Q. When the Chinese economy opened up, it wanted its currency to be used in the international market to settle trade and financial transactions, however without fully liberalizing its capital account. As a result, there is an onshore renminbi market (CNY) and an offshore renminbi market (CNH). Which is a better reflection of China’s economic condition?

A. Even fully efficient foreign exchange markets reflect a host of factors other than China’s economic conditions. After all, an exchange rate is the relative price of two currencies, so the RMB-USD market (onshore or offshore) reflects directly both Chinese and US economic developments. Indirectly, events and developments outside both China and the US will influence these currency markets. With the CNY market affected by rather tight controls on capital outflows and rather weaker controls on capital inflows, both exchange rate movements and reserve flows are distorting mirrors of domestic and foreign developments. The CNH market is not really an offshore, parallel market, because it is subject to heavy intervention by the Chinese authorities. Price and quantity movements in neither market are particularly informative.

Q. What is the main challenge for the Chinese banking sector?

A. Clean up the banks’ balance sheets after years of being used as a conduit for quasi-fiscal lending activities. Unrecognized non-performing loans and hidden bad assets in general mean that the central government will have to act to restore the banks to financial health. Once that has been achieved, the banks must be put in a position to raise funds, lend and invest using commercial criteria only. Government influence on the composition of lending and investment activities and on the terms and conditions that the banks set in their funding, lending and investment markets has to be eliminated.

Q. Growth in China has been slowing, but China’s total debt has been accumulating in recent years. What is the possibility of a credit crisis occurring in China?

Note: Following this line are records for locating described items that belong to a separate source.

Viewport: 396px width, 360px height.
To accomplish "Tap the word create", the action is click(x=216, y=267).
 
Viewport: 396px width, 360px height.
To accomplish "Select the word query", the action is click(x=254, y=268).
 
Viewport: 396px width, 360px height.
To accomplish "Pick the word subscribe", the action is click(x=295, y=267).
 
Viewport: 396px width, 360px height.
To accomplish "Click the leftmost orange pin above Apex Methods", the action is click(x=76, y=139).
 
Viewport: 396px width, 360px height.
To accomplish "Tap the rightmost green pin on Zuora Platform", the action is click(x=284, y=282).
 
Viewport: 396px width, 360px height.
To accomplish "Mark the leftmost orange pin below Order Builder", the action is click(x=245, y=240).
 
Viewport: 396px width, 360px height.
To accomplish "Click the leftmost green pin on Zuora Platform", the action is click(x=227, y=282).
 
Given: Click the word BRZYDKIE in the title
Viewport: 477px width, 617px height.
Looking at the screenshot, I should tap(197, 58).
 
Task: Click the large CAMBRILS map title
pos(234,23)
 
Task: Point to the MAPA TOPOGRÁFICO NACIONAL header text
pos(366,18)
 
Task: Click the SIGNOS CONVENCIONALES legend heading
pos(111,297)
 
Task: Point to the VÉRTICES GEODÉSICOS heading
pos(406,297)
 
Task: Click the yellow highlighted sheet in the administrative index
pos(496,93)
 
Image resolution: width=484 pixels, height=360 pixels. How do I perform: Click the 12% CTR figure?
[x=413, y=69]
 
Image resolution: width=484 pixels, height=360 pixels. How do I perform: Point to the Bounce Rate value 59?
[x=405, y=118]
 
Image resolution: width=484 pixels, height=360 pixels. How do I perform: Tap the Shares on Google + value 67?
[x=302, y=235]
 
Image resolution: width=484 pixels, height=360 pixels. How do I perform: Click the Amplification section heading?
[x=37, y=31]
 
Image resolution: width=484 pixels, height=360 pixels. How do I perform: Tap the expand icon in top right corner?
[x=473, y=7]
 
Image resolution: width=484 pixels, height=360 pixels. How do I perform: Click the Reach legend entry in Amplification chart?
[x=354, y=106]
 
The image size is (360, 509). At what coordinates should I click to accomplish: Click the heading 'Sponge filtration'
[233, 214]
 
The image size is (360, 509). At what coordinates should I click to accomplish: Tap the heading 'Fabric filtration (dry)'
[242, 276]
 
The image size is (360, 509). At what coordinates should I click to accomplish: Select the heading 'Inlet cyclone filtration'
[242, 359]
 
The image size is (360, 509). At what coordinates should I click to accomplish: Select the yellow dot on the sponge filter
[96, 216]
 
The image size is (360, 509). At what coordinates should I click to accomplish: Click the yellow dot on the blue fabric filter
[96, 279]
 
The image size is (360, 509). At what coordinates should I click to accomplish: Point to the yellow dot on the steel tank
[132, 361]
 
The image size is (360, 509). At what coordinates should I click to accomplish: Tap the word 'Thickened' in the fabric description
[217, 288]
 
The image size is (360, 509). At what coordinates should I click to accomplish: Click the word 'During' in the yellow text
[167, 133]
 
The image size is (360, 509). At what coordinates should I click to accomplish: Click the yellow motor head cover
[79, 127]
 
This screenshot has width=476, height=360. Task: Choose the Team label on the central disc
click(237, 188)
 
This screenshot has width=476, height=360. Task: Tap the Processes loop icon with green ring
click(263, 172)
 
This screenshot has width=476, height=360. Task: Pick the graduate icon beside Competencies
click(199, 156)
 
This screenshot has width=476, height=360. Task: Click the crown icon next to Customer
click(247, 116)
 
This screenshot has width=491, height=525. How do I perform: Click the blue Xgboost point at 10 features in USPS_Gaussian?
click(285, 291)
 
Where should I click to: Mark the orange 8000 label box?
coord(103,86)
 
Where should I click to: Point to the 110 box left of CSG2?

A. China’s corporate debt burden is dangerously high and still rising fast. Even households are being tempted to take on excessive mortgage debt or to borrow in costly peer-to-peer markets. The banks have large unrecognized holes in their balance sheets. Local governments are now issuing bonds instead of borrowing through special purpose vehicles from the banks, but still don’t have adequate recurrent revenue sources, for instance, a property tax or real estate tax. So unless the government intervenes through some combination of bailouts of the banks’ debtors (local governments and SOEs) or recapitalization of the banks, a financial crisis is highly likely within the next year or two. I expect the government to intervene on a sufficient scale and fast enough to prevent a full-blown financial crisis. The authorities have the tools to handle the problem. The main risk is that they will not want to mount a large financial rescue/debt restructuring operation before the 19th Congress of the Politburo Standing Committee in November 2017. I doubt whether the forces of financial turmoil will wait that long.